Hmmm … maybe I should tell him to quit.

By Elizabeth Shore

Have you ever heard of Maurizio Seracini? Me neither. But I saw a fascinating documentary about him over the weekend, and it got me thinking about the concept of quitting. I don’t mean obvious stuff, of course. We really should ditch bad habits like smoking or binge drinking or … I don’t know … collecting comic books past age 8. But what about quitting something you really really really want. Like trying to get published, for example. Should you ever have a true heart-to-heart with yourself and admit that maybe the 10,000 reject letters piled up in your desk drawers (another habit worth ditching, I dare say. Those reject letters are definite buzz kills) are trying to tell you something?

While pondering that question, let me tell you about Seracini. He’s a forensic detective of Italian Renaissance art. He’s also a scientist and engineer, having developed several non-invasive methodologies of art analysis. In 1975 he became involved in a project to find a lost masterpiece by Leonardo DaVinci titled The Battle of Anghiari. This painting was made in 1505 but lost 50 years later during the reconstruction of a hall where it’s known the painting had hung. So what the hell happened to it? Seracini has spent the better part of 30 years trying to figure that out. He’s overcome technology challenges, bureaucratic quibbling, and numerous false leads. He’s staked his entire reputation in the art world on asserting his claim that the painting still exists, lying preserved but behind one of the walls in Florence’s Palazzo Vecchio. But for everything Seracini has done, all the hypotheses, and papers, and endless searching, after 30 years he still hasn’t found it. He believes he knows where it is, but trying to prove his theory led to a massive uproar among those in the art world and his work has been stopped by bureaucracy since 2012. Seracini says those trying to make him quit only inspire him to try harder. But for 30 years?

What if that painting is supposed to remain lost? What if Seracini, instead of searching for a painting he still hasn’t found, had quit that effort and used his illustrious wisdom for the analysis and education of art that does exist? On ensuring that future generations retain the knowledge Seracini worked so hard to acquire? Should he have thrown in the towel on the lost Leonardo, finally cried Uncle and declared that he quits?

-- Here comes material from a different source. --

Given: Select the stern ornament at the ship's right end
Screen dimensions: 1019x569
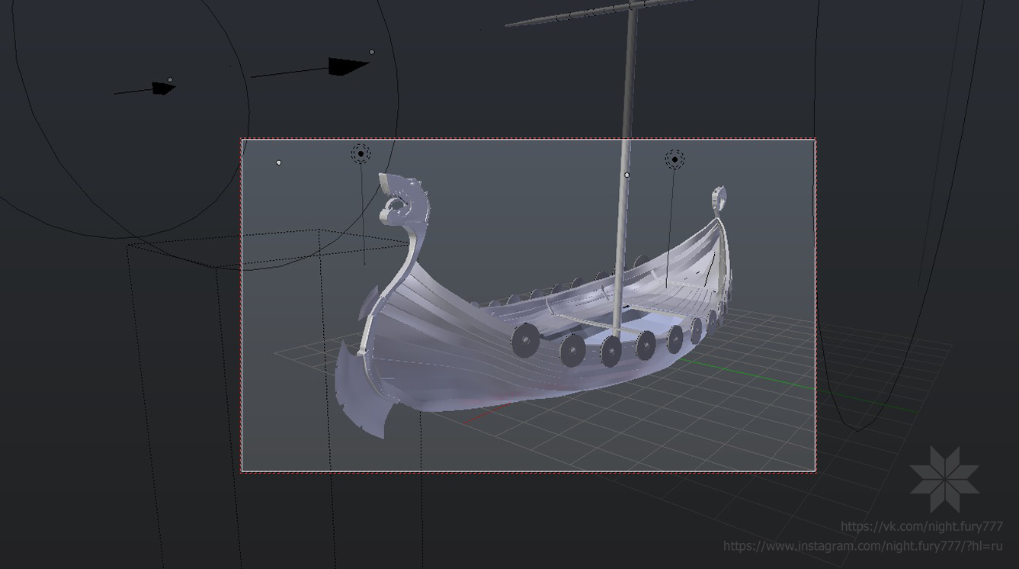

It’s difficult to say when enough is enough, or whether we ever should. There are lots of writers who’ve gone before us who tried and tried and never did get published. Their dreams weren’t realized. Of course, this applies to anything. I have a wonderful friend who used to work with me in the corporate world. At the end of 2009 he was caught up in a company-wide layoff, received a severance package, and bid his corporate life adieu. He decided he was going to become an actor. Today, four years into the dream, he’s an actor. Oh, did I mention he’s not making any money? He’s not contributing to a retirement plan, pays through the nose for insurance, and were it not for his savings he’d be living under a bridge. Should he quit? You can probably guess his answer: a big fat NO.

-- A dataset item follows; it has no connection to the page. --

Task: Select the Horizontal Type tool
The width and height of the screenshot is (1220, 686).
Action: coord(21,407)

My friend, however, is a single guy. He has no family to support, no kids to put through college, so in that sense it’s easier for him to pursue his dream than someone who does have those obligations. But he gets frustrated and discouraged and has, in darker moments, wondered if he should “get a job.” Except what if the next unpaid gig turns out to be his big break? What if that next manuscript you write is the one that puts you on the publishing map? Then again, what if it’s not? How many times do you hit your head against the wall before deciding it’s a good idea to stop?

I saw an interview once with, of all people, Tiger Woods. It was done prior to his tumble down that long dark hole when he was at the top of his game. He’d been acquiring titles with the ease of a true master and was asked if all those wins made him think about retiring. Woods’ response was that titles don’t mean anything in terms of his decision when to hang up the cleats. “I’ll keep playing golf,” he said, “as long as it’s still fun.”

There you have it: wisdom from Tiger Woods. But hey, it seems like the right approach. Whether published or not, as long as the act of writing and creating is still fun, let’s not ever call it quits.

And while we’re at staying with the program, why not hit that little follow button to your right. If you don’t quit on us here at Lady Smut, we sure as heck won’t be quitting on you. Awesome new posts every day of the week.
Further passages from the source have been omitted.